[Stored items]
########

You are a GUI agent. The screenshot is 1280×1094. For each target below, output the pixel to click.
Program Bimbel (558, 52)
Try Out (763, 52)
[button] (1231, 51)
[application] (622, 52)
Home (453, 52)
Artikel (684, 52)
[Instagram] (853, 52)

########

Directions
With the entries above as the source, set down exactly the lines from the one holding "Try Out (763, 52)" through the last line, both ends included.

Answer to this exercise
Try Out (763, 52)
[button] (1231, 51)
[application] (622, 52)
Home (453, 52)
Artikel (684, 52)
[Instagram] (853, 52)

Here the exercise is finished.